What you write must be the lines from the one holding "Instruction: Save the" through the final line of the records below, reproduced exactly, minus the pictures.

• Source material:
──────────────────────────────

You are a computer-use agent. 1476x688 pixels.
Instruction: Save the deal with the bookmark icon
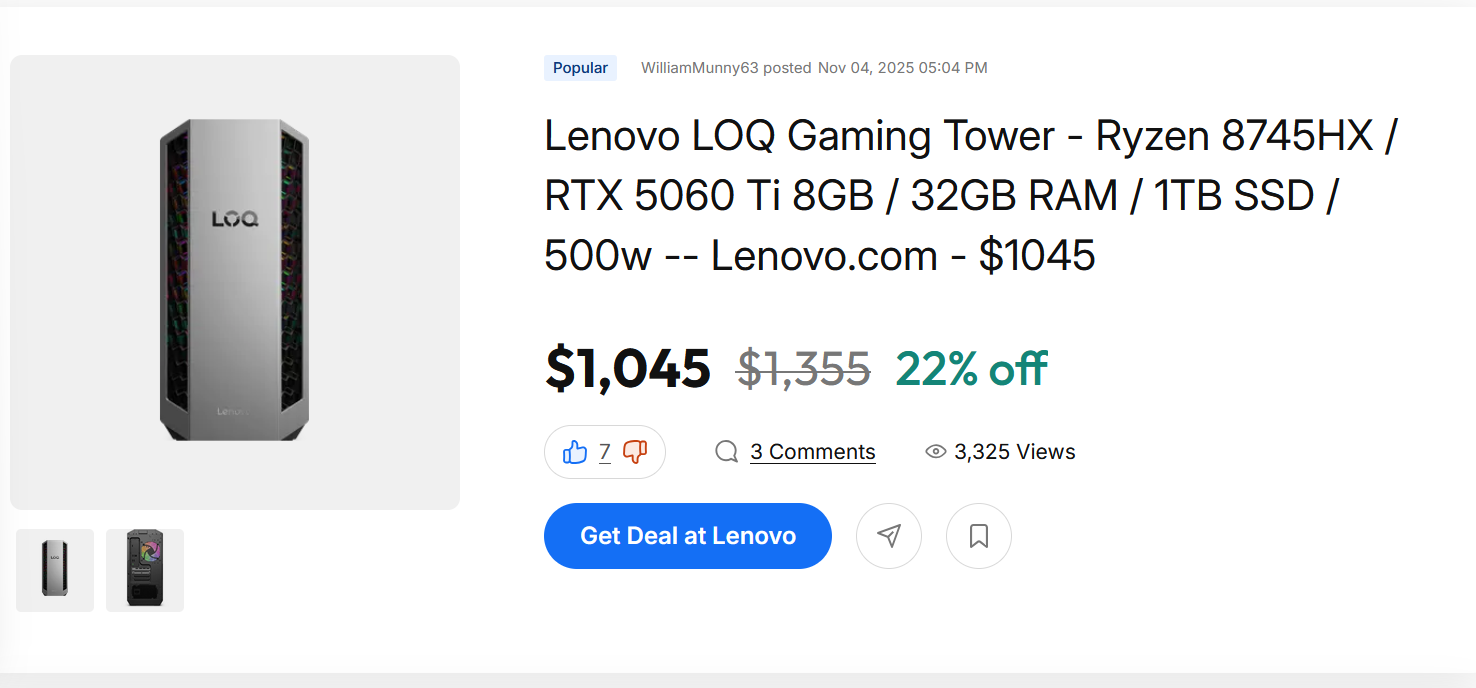coord(978,536)
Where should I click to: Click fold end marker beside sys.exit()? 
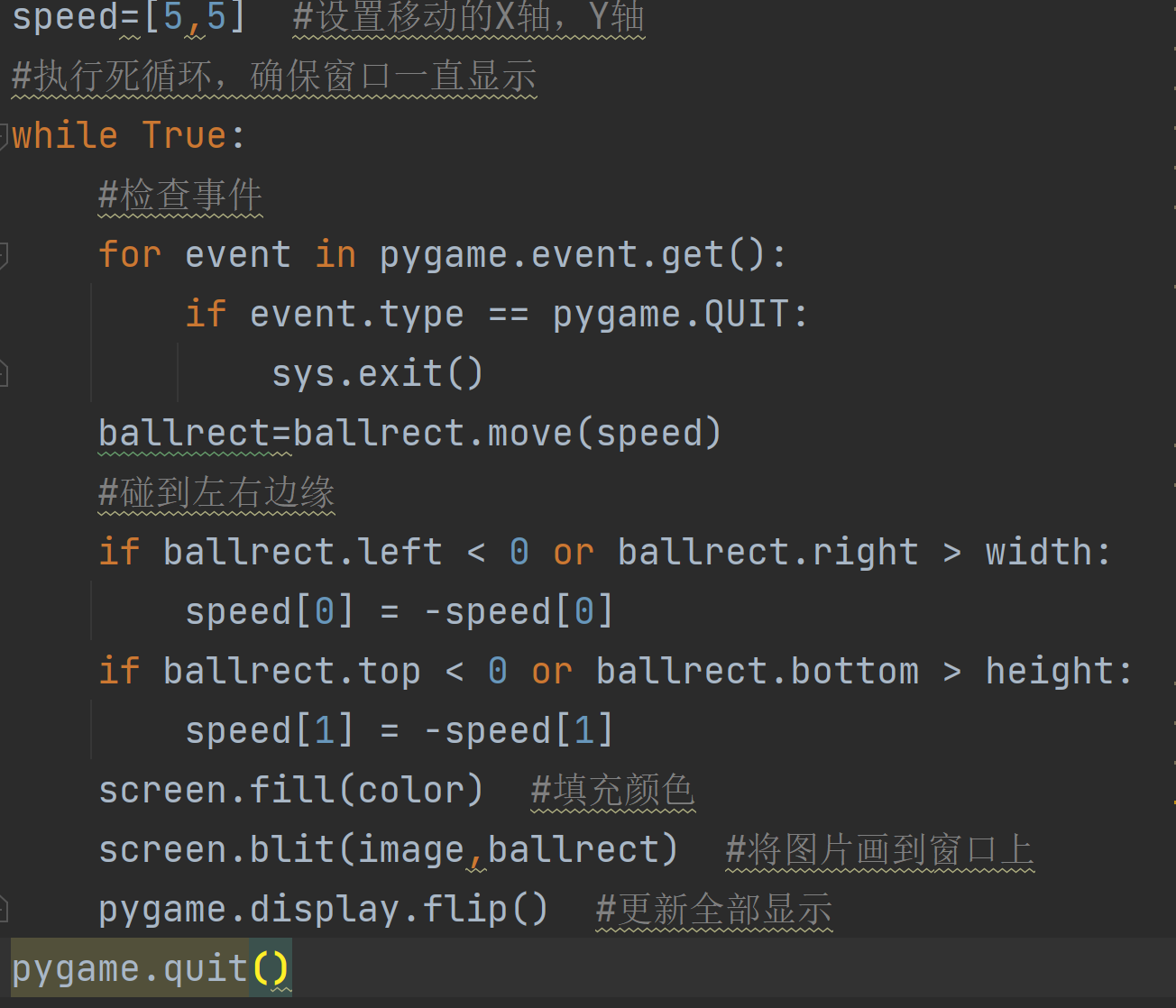pos(4,373)
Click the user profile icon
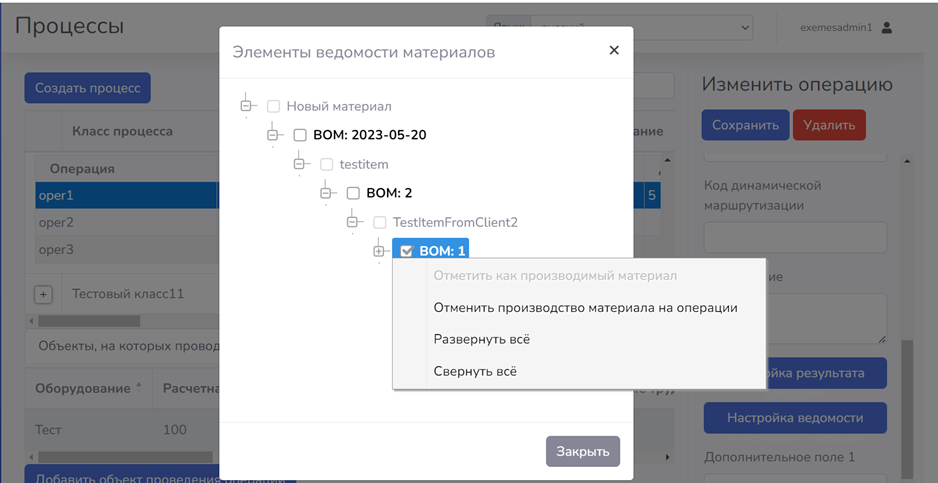Image resolution: width=938 pixels, height=483 pixels. pyautogui.click(x=886, y=28)
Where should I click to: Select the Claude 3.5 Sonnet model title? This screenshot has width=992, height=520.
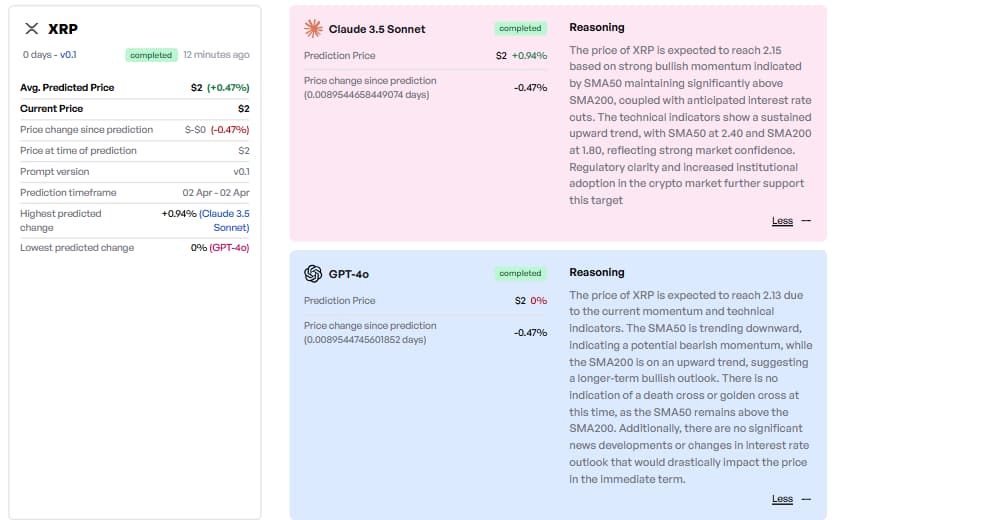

──────────────────────────────

• Response area:
Instruction: Save the deal with the bookmark icon
coord(978,536)
Where should I click to: Click fold end marker beside sys.exit()? 
pos(4,373)
Click the user profile icon
Image resolution: width=938 pixels, height=483 pixels. pyautogui.click(x=886, y=28)
Where should I click to: Select the Claude 3.5 Sonnet model title? This screenshot has width=992, height=520.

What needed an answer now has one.